= Betting controversies in cricket =

Controversies in the sport of cricket relating to betting

Cricket has had a number of controversies relating to players being involved with the betting aspects of the game. In particular, numerous players have been approached by bookmakers and bribed to throw matches, aspects of matches (e.g. the toss) or provide other information.

== 1999–2000 India-South Africa match fixing scandal ==

In 2000, the Delhi police intercepted a conversation between a blacklisted bookie and the South African cricket captain Hansie Cronje in which they learnt that Cronje accepted money to throw matches. The South African government refused to allow any of its players to face the Indian investigation unit. A court of inquiry was set up and Cronje admitted to throwing matches. He was immediately banned from all cricket. He also named Saleem Malik (Pakistan), Mohammad Azharuddin and Ajay Jadeja (both India).

== 2018 Sri Lanka cricket pitch tampering scandal ==

On 26 May 2018 Al Jazeera news channel findings depict that possibly pitch tampering would have happened during the home test matches involving Sri Lanka against Australia in 2016 and against India in 2017. The news channel also stated that through monitoring the pitch conditions the fixers have managed easily to make money. Match-fixers Robin Morris, a former Indian domestic cricketer along with Dubai based business person Gaurav Rajkumar, Galle groundsman Tharanga Indika and Sri Lankan first-class cricketer Tharindu Mendis have also been investigated by the ICC for attempting another pitch tampering at Galle in Sri Lanka's forthcoming first test match against England as a part of the England's upcoming series against Sri Lanka in November 2018. Concerns also raised by the English Cricket Board whether to play away series against Sri Lanka over the planned pitch tampering at the Galle Cricket Stadium for the first Test match.

== Other controversies ==
During the third Test of the 1981 Ashes series, Australian players Dennis Lillee and Rod Marsh placed a bet on England to win the match after the odds had ballooned out to 500–1. Australia were widely expected to win the match with England at 135-7 after having been made to follow-on. In a remarkable rear-guard effort, England did indeed win the match following brilliant performances from Ian Botham and Bob Willis, and Lillee and Marsh duly collected £7,500. There has never been any suggestion that the players deliberately underperformed to ensure their bet succeeded; nevertheless, the failure of cricket authorities to censure Lillee and Marsh at the time has led some to suggest that it contributed to the match-fixing scandals of the 1990s and 2000s.
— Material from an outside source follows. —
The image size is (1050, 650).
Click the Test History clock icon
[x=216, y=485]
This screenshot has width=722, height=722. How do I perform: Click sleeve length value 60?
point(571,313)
Another scandal was Mark Waugh and Shane Warne's payments from "John the bookmaker" on a tour of Sri Lanka in 1994. The players had received $4,000 and $5,000 respectively from the bookmaker for pitch and weather information. When the then Australian Cricket Board found out about the incident in 1995, it fined the players. Nevertheless, the board withheld the information from the general public at the time, who were not informed until 1998. The Australian Cricket Board received widespread criticism for not immediately announcing the scandal. A later report by Rob O'Regan QC concluded that cricketers were not fully informed about the dangers of interacting with bookmakers, and although no further punishment could be given to either Waugh or Warne, in future players should be punished by not only fines, but also by suspensions.

The ICC was slow to react, but did eventually in 2000 set up an Anti-Corruption and Security Unit headed by Sir Paul Condon, former head of London's Metropolitan Police. It claims to have reduced corruption in cricket to a "reducible minimum".

During the fourth Test of 2010 Pakistani tour of England, News of the World published a story with allegations that Mazhar Majeed and some of the Pakistani players were involved in spot fixing. Pakistani players Salman Butt, Mohammad Asif and Mohammad Amir were later jailed and banned from cricket.

In 2013, three cricketers from New Zealand were approached by the ICC in regards to match fixing, later named as Lou Vincent, Chris Cairns and Daryl Tuffey. In 2014, Vincent admitted to being involved in match fixing.

== In popular culture ==

- The 2009 Hindi film, 99, starring Kunal Khemu, Boman Irani, Soha Ali Khan and Cyrus Broacha, is set in the year 1999, with the India-South Africa match fixing controversy as the backdrop.
- The 2008 Hindi film, Jannat, directed by Kunal Deshmukh and starring Emran Hashmi, Sonal Chauhan and Javed Sheikh is also based on match fixing.
- The 2015 Hindi film Calendar Girls some part is based on the betting on the cricket.
- The 2016 Hindi film Azhar is based on the life of Mohammad Azharuddin. Emraan Hashmi plays his role.
- The,2017 Prime Video series Inside Edge is based on the betting on the domestic league.